Saturday, April 04, 2009

Conflicts of interest: remembering the past?

In a post on californiastemcellreport titled
Angell, Corruption and Medical Research
, Dave Jensen began:

The former editor in chief of the New England Journal of Medicine weighed in on the “smell of corruption” in medical research earlier this year in a piece that has some implications for the California stem cell agency.

Jensen omitted discussing what happened at the New England Journal of Medicine shortly before Marcia Angell became the "former" editor-in-chief.

From a 2004 post on IPBiz -->

From the Los Angeles Times via the Baltimore Sun (24 February 2000)

One of the world's most influential medical journal has admitted to an extraordinary betrayal of its own ethics, saying that nearly half the drug reviews published since 1997 were written by researchers with undisclosed financial support from companies marketing the drugs.

The New England Journal of Medicine, in an unusual internal inquiry published in today's edition, found that 19 of about 40 drug therapy reviews violated its tough conflict-of-interest policy. The policy bars researchers with ties to pharmaceutical companies from writing reviews or editorials about company products.
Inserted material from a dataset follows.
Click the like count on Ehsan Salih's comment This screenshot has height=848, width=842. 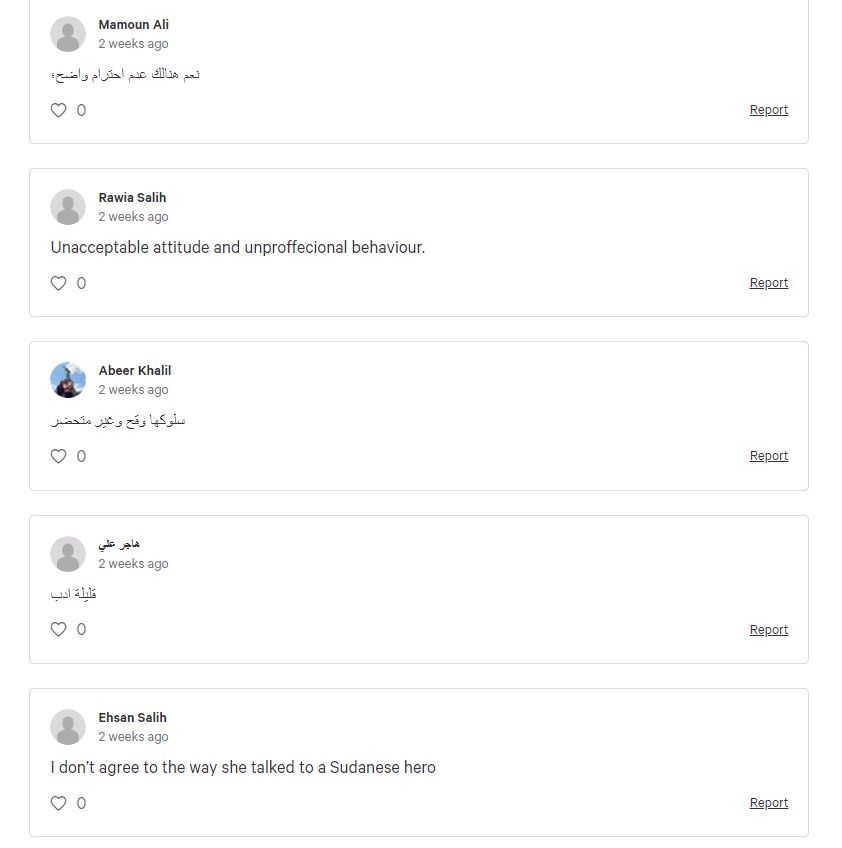tap(81, 803)
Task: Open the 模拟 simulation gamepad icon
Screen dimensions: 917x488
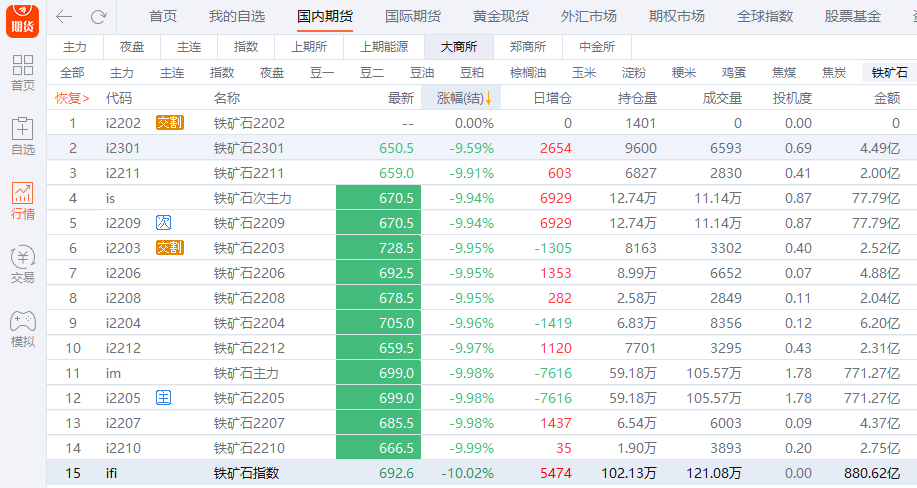Action: click(x=22, y=329)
How quickly they forget! At least Jensen's right about the conflicts-of-interest at CIRM, which have been apparent at all relevant times. Jensen might also have noted how certain stem cell scientists have not been disclosing their patent interests to journals.

***To californiastemcellreport:

The baffling thing about the text --Meanwhile, the rest of the world moves on. -- is "where" the "rest" of the world has moved "to." More than 3 years have passed since the fraud of Hwang Woo Suk, and human SCNT remains elusive, an odd result given both the "flexibility" of many countries and the willingness of the stem cell workers of 2005 to believe Hwang's work was real. The relevance of the map to real issues is illusory.